== YOUR GOAL ==
Search the records below for the word "answer", then return every line where it appears.

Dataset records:

.....

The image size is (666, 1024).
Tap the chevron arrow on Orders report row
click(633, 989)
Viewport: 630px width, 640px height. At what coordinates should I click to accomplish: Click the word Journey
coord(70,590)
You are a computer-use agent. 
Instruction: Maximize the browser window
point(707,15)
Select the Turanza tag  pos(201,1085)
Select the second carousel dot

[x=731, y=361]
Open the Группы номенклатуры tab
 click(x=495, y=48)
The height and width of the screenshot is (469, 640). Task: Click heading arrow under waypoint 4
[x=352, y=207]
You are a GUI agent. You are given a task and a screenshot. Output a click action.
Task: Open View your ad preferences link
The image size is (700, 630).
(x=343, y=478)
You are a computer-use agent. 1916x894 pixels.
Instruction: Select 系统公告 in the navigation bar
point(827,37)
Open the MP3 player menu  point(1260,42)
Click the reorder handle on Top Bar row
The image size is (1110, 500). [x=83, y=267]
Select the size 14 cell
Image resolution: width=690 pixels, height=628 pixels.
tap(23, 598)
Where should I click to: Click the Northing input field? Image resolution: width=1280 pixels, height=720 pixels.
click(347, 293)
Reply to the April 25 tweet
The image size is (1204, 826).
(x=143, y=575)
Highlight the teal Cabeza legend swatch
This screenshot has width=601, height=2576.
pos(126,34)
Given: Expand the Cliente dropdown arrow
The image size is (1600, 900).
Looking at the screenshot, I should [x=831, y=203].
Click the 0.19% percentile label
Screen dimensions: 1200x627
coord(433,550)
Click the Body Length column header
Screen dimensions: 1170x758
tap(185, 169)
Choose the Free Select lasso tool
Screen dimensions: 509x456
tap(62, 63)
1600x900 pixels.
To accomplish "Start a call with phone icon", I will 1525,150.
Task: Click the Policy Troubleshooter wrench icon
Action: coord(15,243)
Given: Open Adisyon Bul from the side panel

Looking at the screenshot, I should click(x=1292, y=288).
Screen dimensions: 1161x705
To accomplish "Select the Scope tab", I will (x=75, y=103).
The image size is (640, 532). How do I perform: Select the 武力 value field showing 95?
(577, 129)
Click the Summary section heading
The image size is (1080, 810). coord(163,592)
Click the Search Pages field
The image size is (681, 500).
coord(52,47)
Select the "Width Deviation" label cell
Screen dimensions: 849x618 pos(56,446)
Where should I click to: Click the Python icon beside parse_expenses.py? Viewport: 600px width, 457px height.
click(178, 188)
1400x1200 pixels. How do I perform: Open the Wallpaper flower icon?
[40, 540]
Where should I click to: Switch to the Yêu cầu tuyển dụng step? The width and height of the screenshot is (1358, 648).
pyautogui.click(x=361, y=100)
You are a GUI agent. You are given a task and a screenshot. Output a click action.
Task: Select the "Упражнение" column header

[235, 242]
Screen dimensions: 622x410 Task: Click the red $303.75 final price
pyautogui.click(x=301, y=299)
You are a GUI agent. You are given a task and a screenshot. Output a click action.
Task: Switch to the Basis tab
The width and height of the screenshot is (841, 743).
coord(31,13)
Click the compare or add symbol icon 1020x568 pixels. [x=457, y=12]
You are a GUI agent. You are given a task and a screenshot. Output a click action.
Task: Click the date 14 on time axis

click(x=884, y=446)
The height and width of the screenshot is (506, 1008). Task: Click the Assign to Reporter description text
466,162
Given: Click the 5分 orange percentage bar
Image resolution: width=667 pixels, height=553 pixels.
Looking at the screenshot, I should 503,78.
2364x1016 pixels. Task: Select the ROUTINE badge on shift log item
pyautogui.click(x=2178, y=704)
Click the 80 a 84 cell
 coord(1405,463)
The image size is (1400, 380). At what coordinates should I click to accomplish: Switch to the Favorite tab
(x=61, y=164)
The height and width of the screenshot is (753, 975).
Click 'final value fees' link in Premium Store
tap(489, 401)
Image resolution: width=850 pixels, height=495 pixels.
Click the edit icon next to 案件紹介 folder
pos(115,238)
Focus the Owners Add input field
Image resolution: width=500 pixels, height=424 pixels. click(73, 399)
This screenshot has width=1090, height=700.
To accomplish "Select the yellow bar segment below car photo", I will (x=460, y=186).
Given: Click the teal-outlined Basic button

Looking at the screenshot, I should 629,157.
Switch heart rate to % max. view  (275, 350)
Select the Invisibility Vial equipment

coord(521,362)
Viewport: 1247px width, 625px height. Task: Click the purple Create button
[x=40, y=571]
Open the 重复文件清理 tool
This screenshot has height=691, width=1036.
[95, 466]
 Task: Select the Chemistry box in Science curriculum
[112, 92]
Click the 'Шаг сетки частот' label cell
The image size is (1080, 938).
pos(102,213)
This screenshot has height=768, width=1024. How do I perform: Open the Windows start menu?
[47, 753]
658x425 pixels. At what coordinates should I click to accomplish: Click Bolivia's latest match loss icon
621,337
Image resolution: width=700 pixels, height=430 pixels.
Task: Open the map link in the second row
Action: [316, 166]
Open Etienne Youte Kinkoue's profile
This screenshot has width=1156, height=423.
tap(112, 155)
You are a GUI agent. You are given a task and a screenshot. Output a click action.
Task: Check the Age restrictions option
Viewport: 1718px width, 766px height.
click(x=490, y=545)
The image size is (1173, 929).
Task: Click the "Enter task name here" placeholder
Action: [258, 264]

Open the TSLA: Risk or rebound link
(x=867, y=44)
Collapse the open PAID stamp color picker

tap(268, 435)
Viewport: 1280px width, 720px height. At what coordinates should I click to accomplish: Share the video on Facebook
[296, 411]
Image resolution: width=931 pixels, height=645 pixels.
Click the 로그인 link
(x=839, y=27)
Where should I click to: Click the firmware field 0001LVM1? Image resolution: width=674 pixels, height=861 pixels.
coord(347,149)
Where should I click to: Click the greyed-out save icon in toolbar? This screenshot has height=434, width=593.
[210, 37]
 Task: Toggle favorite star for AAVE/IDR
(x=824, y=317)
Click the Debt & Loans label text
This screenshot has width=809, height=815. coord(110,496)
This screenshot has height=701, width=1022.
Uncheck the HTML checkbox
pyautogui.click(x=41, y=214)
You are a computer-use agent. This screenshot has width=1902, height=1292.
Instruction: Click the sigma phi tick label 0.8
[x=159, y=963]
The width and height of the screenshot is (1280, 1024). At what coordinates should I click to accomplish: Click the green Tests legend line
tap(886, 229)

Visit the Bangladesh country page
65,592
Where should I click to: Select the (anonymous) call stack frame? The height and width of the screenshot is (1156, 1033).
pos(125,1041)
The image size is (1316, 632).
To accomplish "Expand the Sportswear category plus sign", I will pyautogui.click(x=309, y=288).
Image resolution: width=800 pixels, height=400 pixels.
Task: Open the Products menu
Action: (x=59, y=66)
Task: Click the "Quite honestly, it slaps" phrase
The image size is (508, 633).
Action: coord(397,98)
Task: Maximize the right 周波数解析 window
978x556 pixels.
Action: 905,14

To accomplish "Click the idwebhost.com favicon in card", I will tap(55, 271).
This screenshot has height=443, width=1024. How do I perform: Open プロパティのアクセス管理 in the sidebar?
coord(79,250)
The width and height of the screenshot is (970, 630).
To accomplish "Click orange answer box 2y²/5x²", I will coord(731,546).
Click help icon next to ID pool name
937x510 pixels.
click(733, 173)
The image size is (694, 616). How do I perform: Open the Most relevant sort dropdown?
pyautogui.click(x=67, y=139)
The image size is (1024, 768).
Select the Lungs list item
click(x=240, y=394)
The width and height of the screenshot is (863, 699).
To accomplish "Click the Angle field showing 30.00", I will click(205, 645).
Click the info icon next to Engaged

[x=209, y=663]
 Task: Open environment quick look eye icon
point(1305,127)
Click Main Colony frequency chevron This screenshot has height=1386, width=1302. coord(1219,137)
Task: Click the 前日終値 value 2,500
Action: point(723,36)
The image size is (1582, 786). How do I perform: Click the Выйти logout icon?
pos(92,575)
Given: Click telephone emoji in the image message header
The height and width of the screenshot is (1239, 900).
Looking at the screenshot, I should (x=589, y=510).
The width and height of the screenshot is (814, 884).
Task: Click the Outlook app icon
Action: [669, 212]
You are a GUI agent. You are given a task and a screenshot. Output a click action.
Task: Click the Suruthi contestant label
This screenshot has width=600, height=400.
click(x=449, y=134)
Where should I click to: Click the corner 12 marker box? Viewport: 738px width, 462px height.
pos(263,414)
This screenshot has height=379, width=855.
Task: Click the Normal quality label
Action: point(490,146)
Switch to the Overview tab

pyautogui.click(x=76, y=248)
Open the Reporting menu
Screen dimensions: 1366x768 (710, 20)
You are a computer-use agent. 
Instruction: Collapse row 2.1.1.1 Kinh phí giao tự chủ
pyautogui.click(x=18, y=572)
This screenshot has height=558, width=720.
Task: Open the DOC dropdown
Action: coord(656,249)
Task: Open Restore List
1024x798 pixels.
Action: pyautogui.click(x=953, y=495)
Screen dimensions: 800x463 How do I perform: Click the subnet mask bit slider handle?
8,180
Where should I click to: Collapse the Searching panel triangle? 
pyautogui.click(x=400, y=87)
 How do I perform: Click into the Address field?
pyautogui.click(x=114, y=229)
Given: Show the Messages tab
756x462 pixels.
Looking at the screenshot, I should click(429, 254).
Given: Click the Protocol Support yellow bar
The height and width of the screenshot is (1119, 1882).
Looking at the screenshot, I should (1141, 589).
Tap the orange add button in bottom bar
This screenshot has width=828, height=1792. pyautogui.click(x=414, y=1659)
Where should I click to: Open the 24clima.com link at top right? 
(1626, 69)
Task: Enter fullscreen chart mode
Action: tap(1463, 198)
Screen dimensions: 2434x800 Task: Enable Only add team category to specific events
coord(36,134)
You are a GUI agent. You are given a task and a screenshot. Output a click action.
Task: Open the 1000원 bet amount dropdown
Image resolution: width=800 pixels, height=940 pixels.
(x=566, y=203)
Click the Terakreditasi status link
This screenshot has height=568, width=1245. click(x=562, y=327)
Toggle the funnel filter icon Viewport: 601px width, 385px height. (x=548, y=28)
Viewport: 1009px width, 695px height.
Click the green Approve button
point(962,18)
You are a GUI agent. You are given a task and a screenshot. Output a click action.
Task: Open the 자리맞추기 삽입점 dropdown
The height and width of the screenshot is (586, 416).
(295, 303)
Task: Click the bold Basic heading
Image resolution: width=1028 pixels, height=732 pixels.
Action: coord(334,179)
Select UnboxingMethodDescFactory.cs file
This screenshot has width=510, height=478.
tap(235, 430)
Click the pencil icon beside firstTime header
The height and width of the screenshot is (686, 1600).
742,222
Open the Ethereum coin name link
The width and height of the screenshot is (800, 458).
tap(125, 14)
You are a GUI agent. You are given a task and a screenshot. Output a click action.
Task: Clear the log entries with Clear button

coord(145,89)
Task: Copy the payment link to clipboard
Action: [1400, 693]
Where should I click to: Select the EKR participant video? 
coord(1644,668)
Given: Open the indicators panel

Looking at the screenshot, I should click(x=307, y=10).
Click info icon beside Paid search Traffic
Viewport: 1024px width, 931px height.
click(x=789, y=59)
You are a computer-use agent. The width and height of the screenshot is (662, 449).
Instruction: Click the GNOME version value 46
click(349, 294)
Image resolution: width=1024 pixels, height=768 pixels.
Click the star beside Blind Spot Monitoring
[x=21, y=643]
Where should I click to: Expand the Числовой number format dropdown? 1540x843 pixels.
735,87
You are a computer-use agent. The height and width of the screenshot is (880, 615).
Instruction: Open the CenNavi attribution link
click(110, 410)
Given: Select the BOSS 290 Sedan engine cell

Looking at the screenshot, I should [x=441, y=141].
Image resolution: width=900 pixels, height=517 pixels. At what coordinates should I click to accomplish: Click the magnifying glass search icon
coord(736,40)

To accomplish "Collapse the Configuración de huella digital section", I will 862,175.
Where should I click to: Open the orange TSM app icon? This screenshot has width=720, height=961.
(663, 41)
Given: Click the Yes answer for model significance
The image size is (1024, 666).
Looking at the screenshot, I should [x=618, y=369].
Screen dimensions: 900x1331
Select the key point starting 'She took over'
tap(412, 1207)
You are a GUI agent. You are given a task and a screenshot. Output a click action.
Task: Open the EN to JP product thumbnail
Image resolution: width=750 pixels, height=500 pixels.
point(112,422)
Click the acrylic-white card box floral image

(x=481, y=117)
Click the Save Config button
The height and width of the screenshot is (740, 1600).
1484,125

.....

== TASK RESPONSE ==
To accomplish "Click orange answer box 2y²/5x²", I will coord(731,546).
Given: Click the Yes answer for model significance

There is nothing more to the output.